Here we assume that you are using the Anaconda Python distribution.

These additional possible requirements to compile Fill-Spill-Merge on MacOSX stem from the fact that those users with the Anaconda Python distribution now comes packaged with its own compilers. This issue may exist in Linux as well, though due to the extensive and well-integrated apt repositories, Linux users are less likely to install Anaconda Python.

  1. Download MacOSX10.9.sdk from https://github.com/phracker/MacOSX-SDKs and place it in /opt/MacOSX10.9.sdk
  2. Point the cmake compiler at this SDK:
export CONDA_BUILD_SYSROOT=/opt/MacOSX10.9.sdk

Compilation

Be sure to acquire submodules either upon initially obtaining the repository:

git clone --recurse-submodules -j8 https://github.com/r-barnes/Barnes2020-FillSpillMerge

Or afterwards by using the following within the repository itself:

git submodule update --init --recursive

Afterwards, compile:

Linux

mkdir build
cd build
cmake -DCMAKE_BUILD_TYPE=Release -DUSE_GDAL=ON ..
make -j 4 # Set to number of CPUs for a faster compilation (4 here)

Mac

mkdir build
cd build
# Be sure to repoint the versioning in the following as necessary:
cmake -D CMAKE_C_COMPILER="/usr/local/Cellar/llvm/10.0.0_3/bin/clang" \
      -D CMAKE_CXX_COMPILER="/usr/local/Cellar/llvm/10.0.0_3/bin/clang++" \
      -DUSE_GDAL=ON
      -DCMAKE_BUILD_TYPE=Release ..
make -j 4 # Set to number of CPUs for a faster compilation (4 here)

Additional options

  • Use -DCODE_COVERAGE=ON to enable code coverage report generation.
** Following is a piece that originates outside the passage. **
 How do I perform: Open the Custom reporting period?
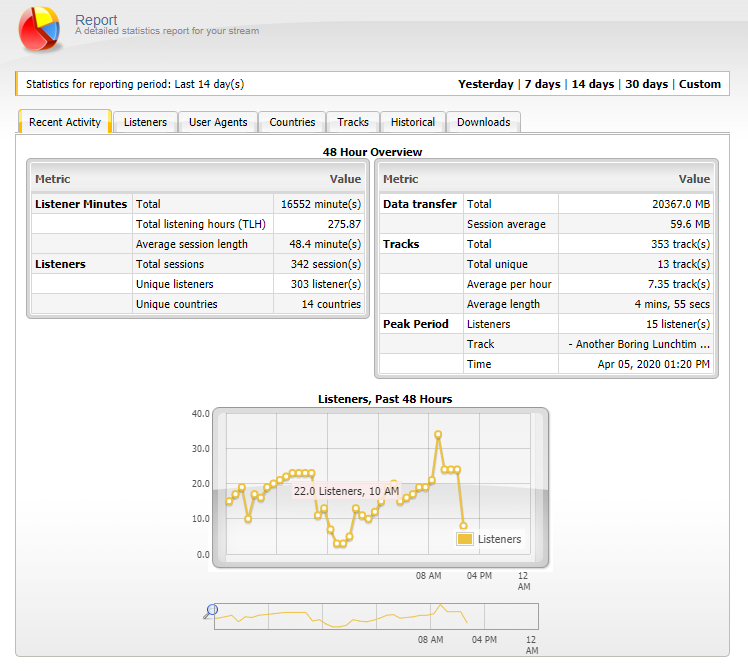(700, 84)
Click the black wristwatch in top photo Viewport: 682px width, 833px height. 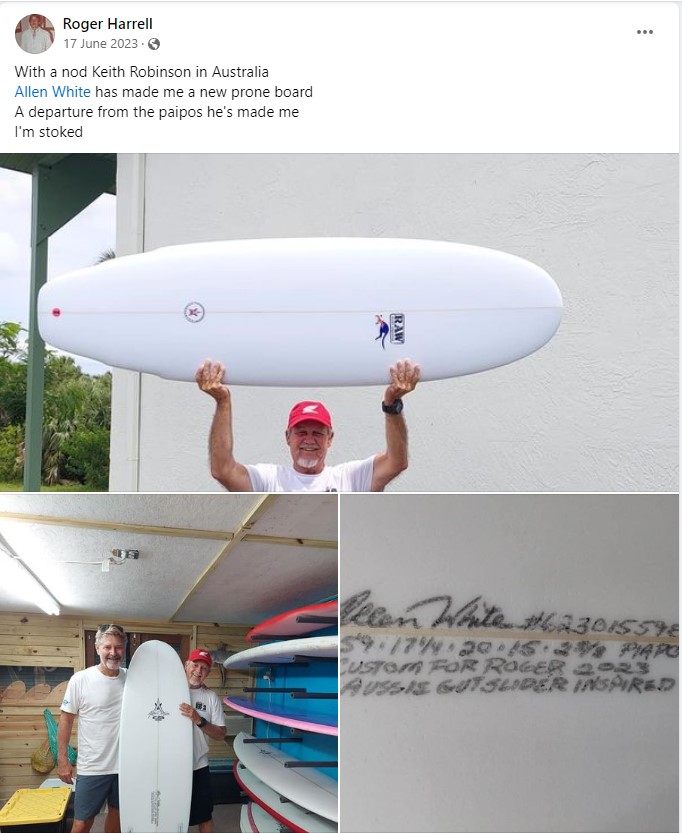coord(392,407)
When doing a build this will run all the tests and generate a coverage report.

Running Example Program

A test program, fsm.exe is generated by make. This program simulates pouring a given amount of water onto every cell on a landscape and determining where it all ends up. Running the program shows its command-line arguments.

Running Tests

Compiling as above will produce an executable fsm_unittests.exe. Running this will perform all the tests associated with the code. Randomized testing is used to cover a wide range of possible inputs both for individual functions (unit testing) as well as the entirety of FillSpillMerge in an end-to-end fashion.